DUBAI, United Arab Emirates — A six-month window during which Israelis were able to visit Iran, Syria, Yemen and other nations that normally won’t let them in, ended Thursday with the closure of Expo 2020 in Dubai.
Some 20 million people visited the event in person, with another 150 million touring the country pavilions and other exhibits virtually.
At Iran’s pavilion, voted one of the Expo’s top eight architecturally significant buildings by Architectural Digest, there wasn’t an ayatollah in sight. Rather, the emphasis was on a rich cultural heritage, Persian rugs and saffron.
With great irony, given that Iran has openly dedicated itself to destroying the State of Israel, a special place was given to a replica of the 6th century BC baked clay Cyrus Cylinder.
The cylinder’s text is widely seen as evidence of Cyrus’s decision to allow the Jews to return from exile in Babylon to rebuild their Temple in Jerusalem, a confirmation of the link between the Jewish people and the Land of Israel.
The original was discovered in what was once Babylon and is now Iraq. It is held by the British Museum.
In a further paradox, in light of the repressive regime currently installed in Tehran, the exhibition extolled the cylinder as the first declaration of human rights.
Expo 2020 was overwhelmingly large and bursting with weird and wonderful buildings, music, noise, flashing lights and swirling rivers of people. It was immaculately clean, thanks to armies of silent workers constantly sweeping and wiping, and to volunteers stationed everywhere to help direct the never-ending human traffic.
That traffic reflected Dubai’s status as an emerging global hub between the Middle East, western Asia and Europe, and the Indian subcontinent — from which more than a third of the UAE’s residents are drawn — and the Far East beyond. It is a glittering stop on a new Silk Road, and at the world’s fair, as elsewhere in Dubai, it seemed that all the peoples of the world were there.
One of the most impressive pavilions representing nations of the Middle East that do not have diplomatic relations with Israel was Saudi Arabia‘s. It was the second biggest after that of the UAE and conveyed messages of heritage as well as of power and vision.

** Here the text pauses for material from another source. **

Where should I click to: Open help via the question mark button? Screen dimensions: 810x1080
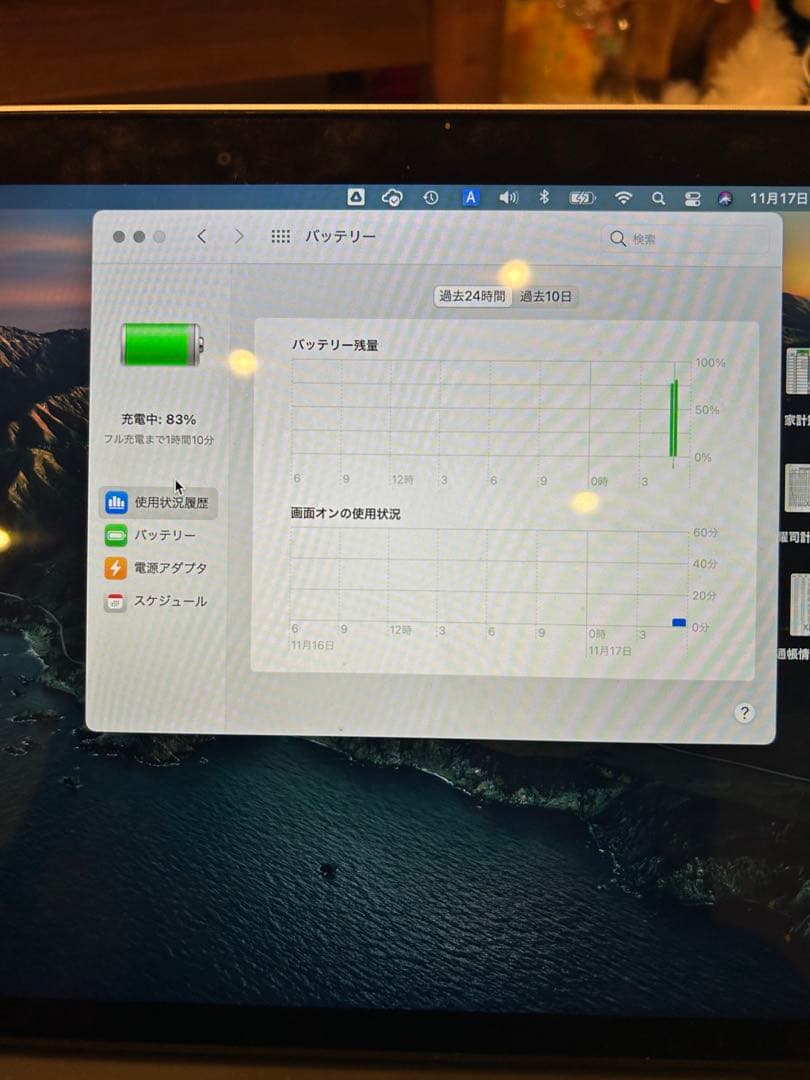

One of its external walls was crossed by phrases such as: “We are in exciting times,” and “Where change starts.”
The entrance was via an escalator, which took visitors up past three-dimensional models of Saudi buildings onto which moving images of people were projected.
The main exhibit comprised two huge panoramic screens with a visitor balcony running around the middle. Gorgeous vistas of coral reefs, sand dunes and oases, as well as Mecca, modern cities and the kingdom’s oil fields, filled the upper screen, with aerial images of the same places projected on the lower one.
Compared with Saudi Arabia’s pavilion, Syria‘s was rather sad, a reflection either of the country’s financial situation or the fact, according to The Associated Press, that it was only invited two years ago, after the UAE reopened its embassy there, and was the last to start building.
With a perhaps exaggerated sense of optimism, the welcome sign explained that the country wanted to showcase its rich cultural history “as we seek to rise again and reclaim our place in the world.”
The film there was old and wonky. The main exhibit, “I am Syrian,” comprised a series of wooden rectangles on which Syrians had painted what was dearest to them about their country.
Out of the hundreds of images of scenery and cultural items peeped one photo of Syrian leader Bashar Assad and another of his wife, Asma.
Lebanon’s pavilion was surprisingly pleasant given that country’s dire financial straits, projecting aerial footage of the nation’s scenery and antiquities, and showcasing a modern dance installation and items of contemporary art.
I was unable to visit the pavilion of the State of Palestine, as it was temporarily closed due to a technical malfunction.
But at the exhibit built by Yemen, undoubtedly one of the poorest nations in the region and a country torn apart by civil war, things were bustling.
The focus there was on knowledge and wisdom, with texts noting the country’s early water engineering, astronomy and “the world’s first skyscrapers.”
A Yemenite gentleman, who did not want to give his name, asked me where I was from.
Hearing I hailed from Israel, he broke into a wide smile and said, “Ah, Ahlan wa Sahlan (which means ‘welcome’ in Arabic)!”
Then, pointing to the jewelry on sale in the small souvenir store, he added, “Look at all that jewelry, it’s Jewish!”
He indicated pieces incorporating gemstones such as amber with silver filigree. Once, Yemen’s silversmiths were Jews.
In March, according to a United Nations report about the treatment of religious minorities in conflict zones, only one Jew remained in the country.
“Many Yemen (sic) Jews in Israel, no?” he went on enthusiastically. “Eat malawah and jahnun (two kinds of pastry associated with Yemenite Jews and now popular among all Israelis.)”
Bidding goodbye, he said, “Say hi to Israel from Yemen!”